Çıkarılan Metin:
_ _ _
'
VELİD EBUZZİYA
Osmanlı gazeteci ve yazar olan Tevfik Ebüzziya'nın oğlu olan Velid Ebüzziya ilk ve orta okulu İstanbul'da okudu.
OSMANLI'DA MÜCADELESİ
Velid Ebüzziya, Sırasıyla Mekteb-i Sultani ve Saint Benoit Fransız Okulu'nu bitirdi. Fransa'ya giderek Paris'te Hukuk Fakültesi'nde ve Siyasal Bilimler Fakültesi'nde ihtisas yaptı (Kasım 1910).
Kendi gayretiyle Arapça, Farsça ve Almanca öğrendi.
Velid Ebüzziya, İstanbul'a döndükten sonra Tasvir-i Efkâr'da gazeteciliğe başladı ve babasının ölümünden sonra da Başyazar oldu.
İngilizler'in, Mütareke şartlarını çiğneyip İstanbul'u resmen işgal etmeleri ve Şehzadebaşı Karakolu'nda uyumakta olan silâhsız askerleri yataklarında süngüleyerek şehid etmeleri üzerine
(16 Mart 1920) kanlar akan naaşlarının resimlerini çeken Velid Bey, bunları çoğaltıp gizlice Anadolu'ya göndererek halkı galeyana getirmeye çalıştı.
İngilizler Velid Bey'i tutuklayıp Malta adasına sürgün etmişlerdir (23 Mart 1920). Bir yıl kadar sonra Malta sürgünleri arasında bulunan gazeteciler serbest bırakılınca Velid Bey de İstanbul'a döndü.
MİLLİ MÜCADELEDEKİ TAVIRLARI
1921'de Milli Mücadele'yi destekleyen Tevhid-i Efkâr'ı çıkardı ancak gazetedeki yazıları sebebiyle İstiklâl Mahkemeleri'nde yargılandı ve beraat etti.
_ _ _
Görev Listesi:
**A.** Velid Ebüzziya metnine göre İngilizler, Velid Bey'i tutukladıktan sonra hangi adaya sürgün etmiştir?
**B.** Velid Ebüzziya metninde, onun kendi gayretiyle öğrendiği belirtilen dillerin tamamını sıralayınız.
**C.** Velid Ebüzziya metninde "Velid Ebüzziya, İstanbul'a" ifadesinden başlayıp "ve beraat etti." ifadesi de dahil olmak üzere o noktaya kadar olan bölümü kopyalayınız.
Verilere başvurmanız gerekmemektedir.
_ _ _
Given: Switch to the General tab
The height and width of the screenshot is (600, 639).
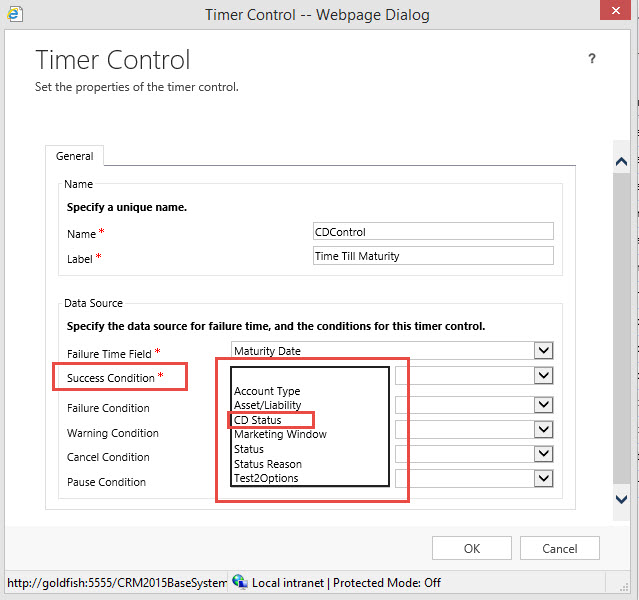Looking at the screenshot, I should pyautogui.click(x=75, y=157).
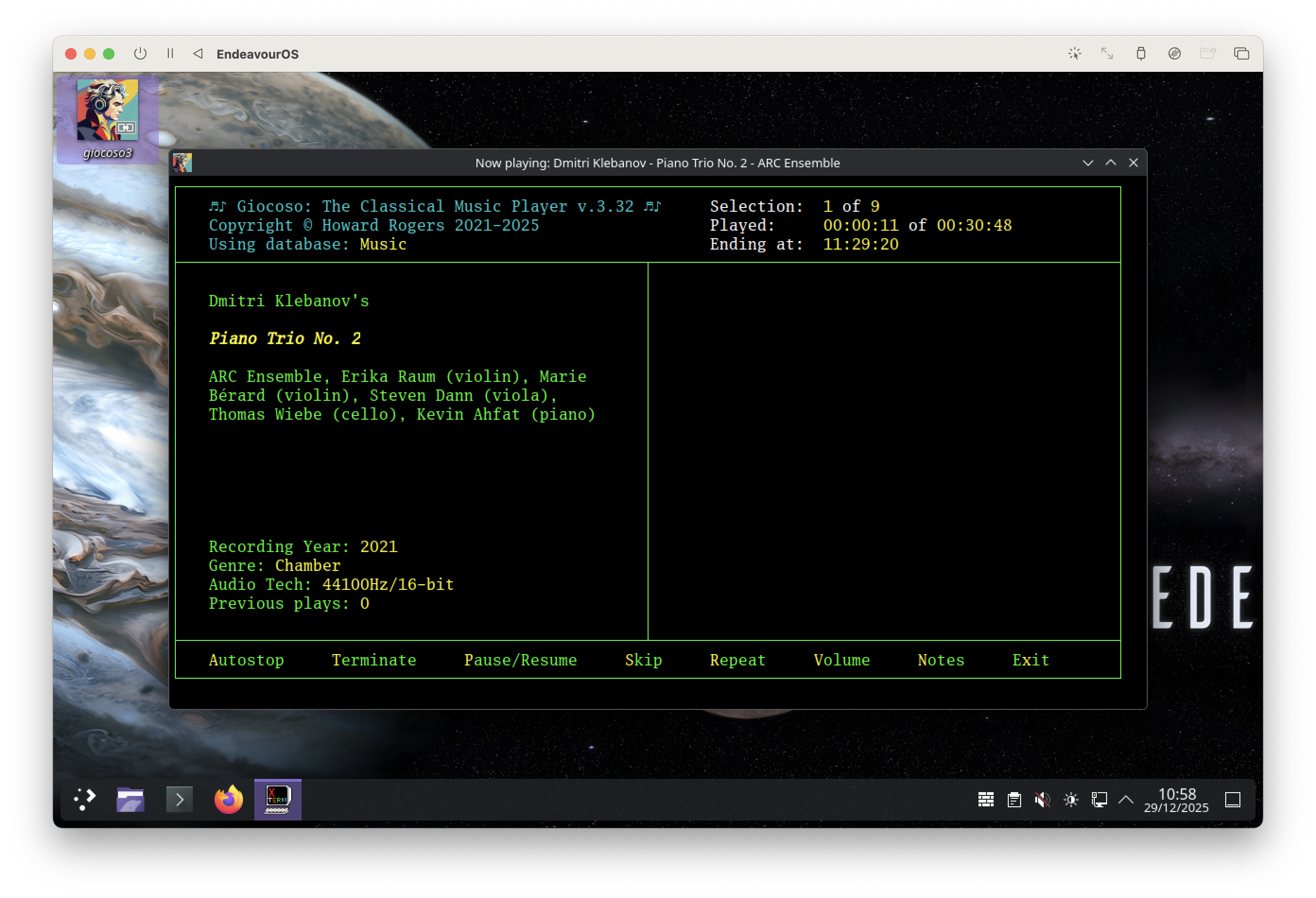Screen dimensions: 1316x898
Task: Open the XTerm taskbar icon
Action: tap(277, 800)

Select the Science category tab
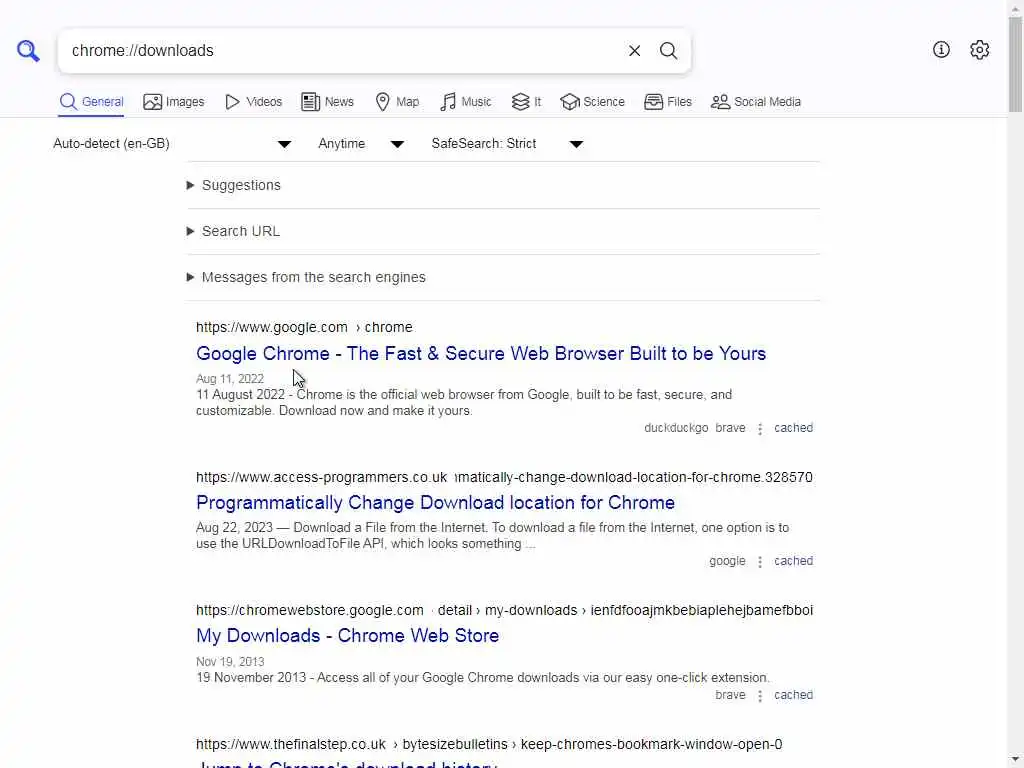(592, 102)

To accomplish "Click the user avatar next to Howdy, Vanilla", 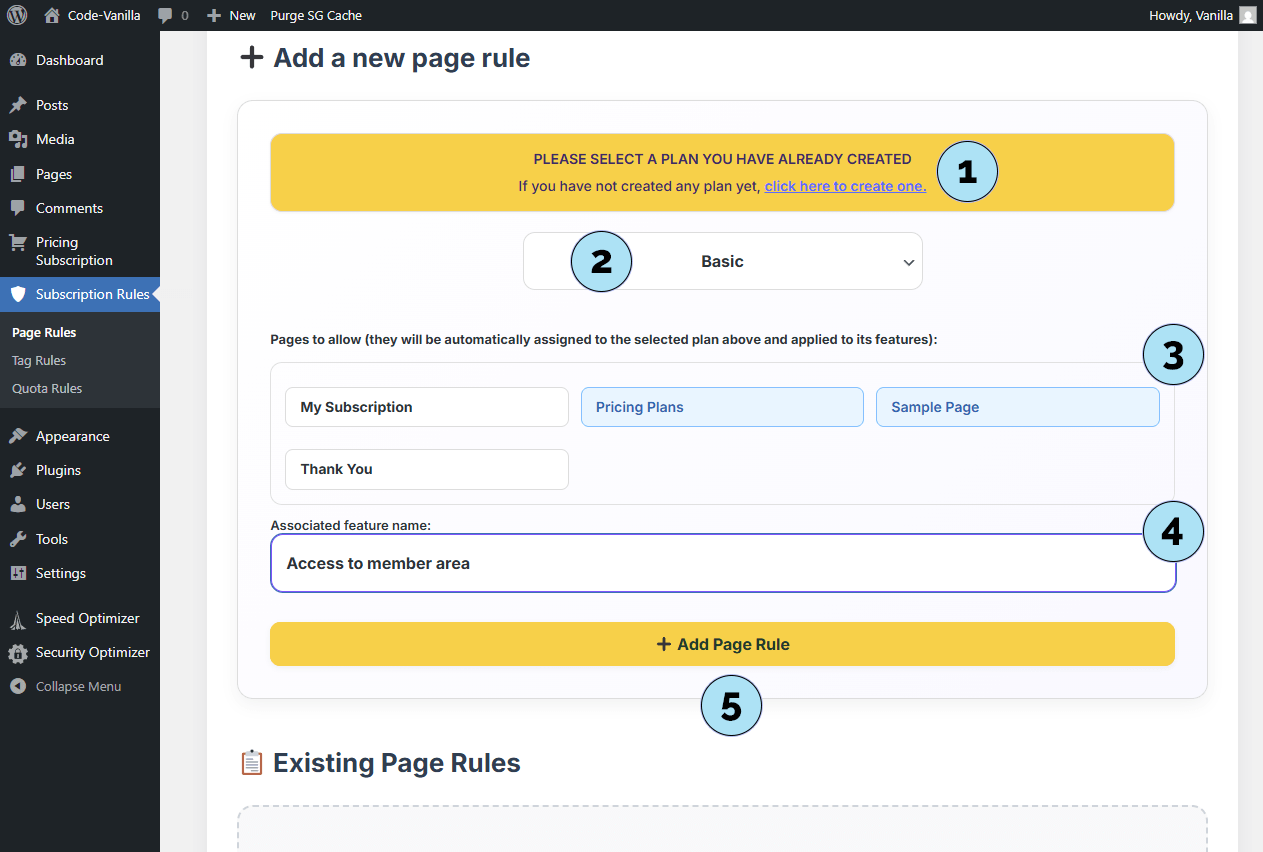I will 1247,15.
_ _ _
Görevlere Göre Çıktılar:
**A.** Malta adasına.

**B.** Arapça, Farsça, Almanca

**C.**
Velid Ebüzziya, İstanbul'a döndükten sonra Tasvir-i Efkâr'da gazeteciliğe başladı ve babasının ölümünden sonra da Başyazar oldu.
İngilizler'in, Mütareke şartlarını çiğneyip İstanbul'u resmen işgal etmeleri ve Şehzadebaşı Karakolu'nda uyumakta olan silâhsız askerleri yataklarında süngüleyerek şehid etmeleri üzerine
(16 Mart 1920) kanlar akan naaşlarının resimlerini çeken Velid Bey, bunları çoğaltıp gizlice Anadolu'ya göndererek halkı galeyana getirmeye çalıştı.
İngilizler Velid Bey'i tutuklayıp Malta adasına sürgün etmişlerdir (23 Mart 1920). Bir yıl kadar sonra Malta sürgünleri arasında bulunan gazeteciler serbest bırakılınca Velid Bey de İstanbul'a döndü.
MİLLİ MÜCADELEDEKİ TAVIRLARI
1921'de Milli Mücadele'yi destekleyen Tevhid-i Efkâr'ı çıkardı ancak gazetedeki yazıları sebebiyle İstiklâl Mahkemeleri'nde yargılandı ve beraat etti.